How a celebrity chef turned into a social scientist

7th November, 2009

I do not count myself as one of Jamie Oliver’s army of fans, but after looking at the chirpy chef’s antics through the eyes of an economist, I am starting to acquire a grudging respect for him. Yes, the recipe books are all but unreadable, but his “school dinners” campaign has been surprisingly successful.

Oliver’s mission to persuade schools to serve healthier lunches – and get children to eat them, and stubborn mothers not to stuff chips through the school railings – became a national phenomenon in 2005. Tony Blair and David Cameron fell over themselves to jump on the Naked Chef’s bandwagon, and soon everyone in the country had an opinion on the campaign.

What caught the attention of Michele Belot and Jonathan James, though, was the way Oliver’s project had been implemented. Belot and James – economists at Nuffield College, Oxford, and at the University of Essex respectively – noted that the campaign had created a near-perfect experiment. The chef had convinced Greenwich’s council and schools to change menus to fit his scheme; he mobilised resources, provided equipment and trained dinner ladies. Other London boroughs with similar demographics received none of these advantages – and indeed, because the programme wasn’t broadcast until after the project was well under way, probably knew little about it. The result was a credible pilot project. It wasn’t quite up to the gold standard of a randomised trial, but it wasn’t far off.

Thanks to the UK’s exhaustive school testing regime, Belot and James were able to track pupils’ performance in some detail. They concentrated on primary schools, figuring that secondary school pupils could (and probably would) avoid eating school lunches that were too worthy. (This is surely correct. My own habitual sixth-form lunch was four bars of chocolate – a pound a day well spent.)
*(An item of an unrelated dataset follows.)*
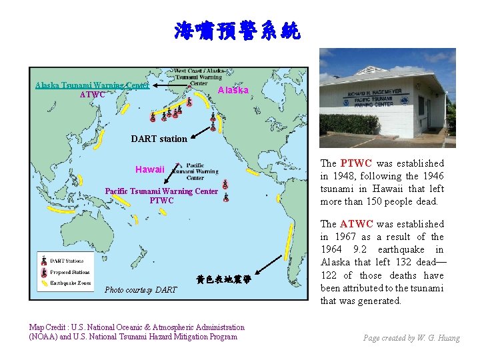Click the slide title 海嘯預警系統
point(238,31)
Their answer – a provisional one, since they are still refining the research – is that feeding primary school kids less fat, sugar and salt, and more fruit and vegetables, has a surprisingly large effect. Authorised absences, the best available proxy for illness, fell by 15 per cent in Greenwich, relative to schools in similar London boroughs. And relative to other boroughs, the proportion of children reaching Level Four in English rose by four and a half percentage points (more than six per cent), while the proportion of children achieving Level Five in Science rose by six points, or almost 20 per cent. There is some uncertainty about these numbers: they could be substantially smaller or larger. There is not much that can be said with confidence about scores in other subjects, or other achievement levels – although the academic benefits of the Greenwich lunches appear to be positive, if tentatively so, in almost every case.
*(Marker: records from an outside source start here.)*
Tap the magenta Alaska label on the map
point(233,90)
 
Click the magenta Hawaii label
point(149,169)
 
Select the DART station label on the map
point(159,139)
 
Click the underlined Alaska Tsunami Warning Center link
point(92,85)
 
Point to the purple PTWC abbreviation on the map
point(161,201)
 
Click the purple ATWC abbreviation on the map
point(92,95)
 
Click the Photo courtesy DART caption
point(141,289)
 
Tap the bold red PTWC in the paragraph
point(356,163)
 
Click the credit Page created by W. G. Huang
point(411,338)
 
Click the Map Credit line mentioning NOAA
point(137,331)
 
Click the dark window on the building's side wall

Obviously that discovery is important in its own right. Jamie Oliver was correct to emphasise the importance of feeding schoolchildren good food. But the whole episode matters for another reason. Too often, critical scrutiny of what works and what doesn’t in our society has been replaced by a pure emotional response. (Type “fat-tongued mockney” into Google and you’ll see what I mean, although some of the results are not for the faint-hearted.) Oliver is viewed either as a cheeky, lovable saint who has saved the nation’s children from a fate worse than death, or as a corpulent hypocrite in love with his supermarket advertising contracts.

Both points of view are lazy. Surely what counts is that a new idea was tried out on a respectable scale, and now we have a chance to figure out whether it worked. What astonishes me is that it took a television company and a celebrity chef to carry out a proper policy experiment.